While the Solid State Drive (SSD) is one of the biggest buzzwords of the past year, it is not by any means a new technology. SSD has been with us in some form or another for quite some time. So the real question is, why is it gaining momentum now?
In enterprise environments, RAM-based SSDs have existed for over a decade to accommodate a niche high performance market that not many of us had a lot to do with. Over the course of that decade, traditional disks kept growing in size but not in speed. As a result the balance between capacity and speed has warped and confronted us with scenarios where we needed to put many more drives in our storage systems than we would normally need from a capacity viewpoint in order to get the speed we need. (And we most certainly need speed. Consolidation of our server farms, applications, and desktops on computing platforms where Moore’s law still applies have pushed traditional arrays to their limits.) Does this mean we're going to replace our traditional magnetic drives with SSD technology? Not quite, but giving some serious thought to where SSD technology fits in a modern storage landscape is something all of us should do.
Over the last two years, NAND-based SSDs have been making an appearance in the enterprise market—and they are doing well. However they have their limitations.
As with any storage design, which SSD should be used and where it should be positioned all depends on your application landscape and your budget. Most likely you won't require SSD technology for your entire application set.

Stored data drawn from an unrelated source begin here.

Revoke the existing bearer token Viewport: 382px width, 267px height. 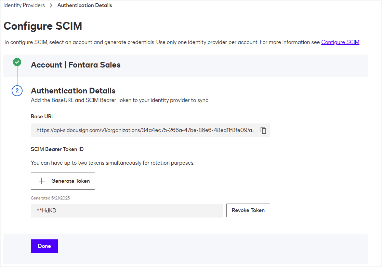(x=248, y=210)
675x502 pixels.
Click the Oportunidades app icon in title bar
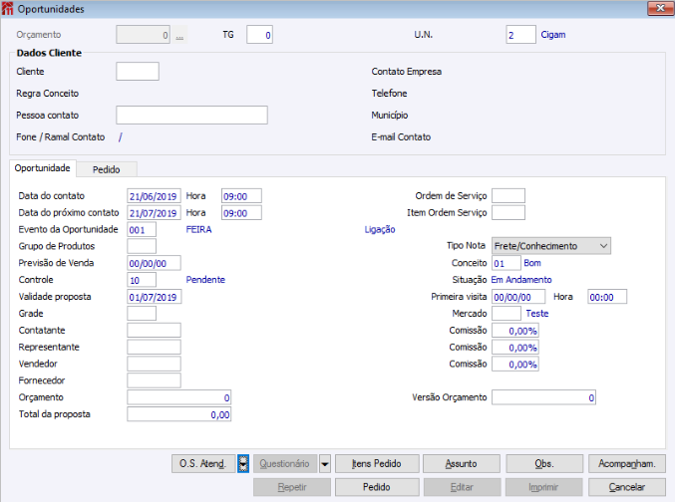[x=7, y=9]
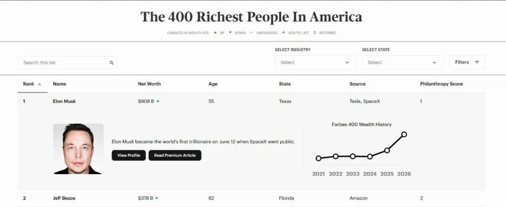Sort the list by Age column
This screenshot has height=207, width=506.
click(213, 84)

So let's take a serious look at what SSD is and what it can do for you, beginning with where you use it.
Where to position SSD technology to best accommodate your storage requirements depends on a number of factors. Each of the ways SSDs are used in the enterprise has pros and cons. Since the applications determine which of these points are important in your environment, we’ll discuss on a high-level which applications could benefit from a certain type of SSD. SSDs are currently used in mainly the following ways:
- Flash-cached (performance acceleration of magnetic disks by extending cache)
- Flash-tiered (performance acceleration of magnetic disks by using a tiered approach)
- Hybrid file systems (performance acceleration of magnetic disks by using a tiered approach)
- Flash-Only arrays (using SSD’s in a purpose built all flash array)
- Server side flash (connecting SSD directly to the PCI bus of the server)
- Network flash (combination of flash-only arrays en server side flash)
Most, if not all storage arrays have some level of caching available within the system, sometimes just for read or just for write, though ideally for both. As a rule this is RAM-based, battery-backed cache that is sized related to the size of the platform. It's generally only expandable on the larger systems, with flash cached cards that can expand the internal RAM-based cache to an extra layer of SSD.
With read caching, predictive algorithms are used to load data that is expected to be read or has been read several times in the last time period into cache to be able to serve it faster.
Write caching is generally used to buffer incoming writes and to optimize them before writing them to disk, for example by using full stripe writes, where enough data is cached to write across all disks in an underlying stripe set. In modern arrays the use of SSD technology allows vendors to expand these caches to beyond what is normally available in the system.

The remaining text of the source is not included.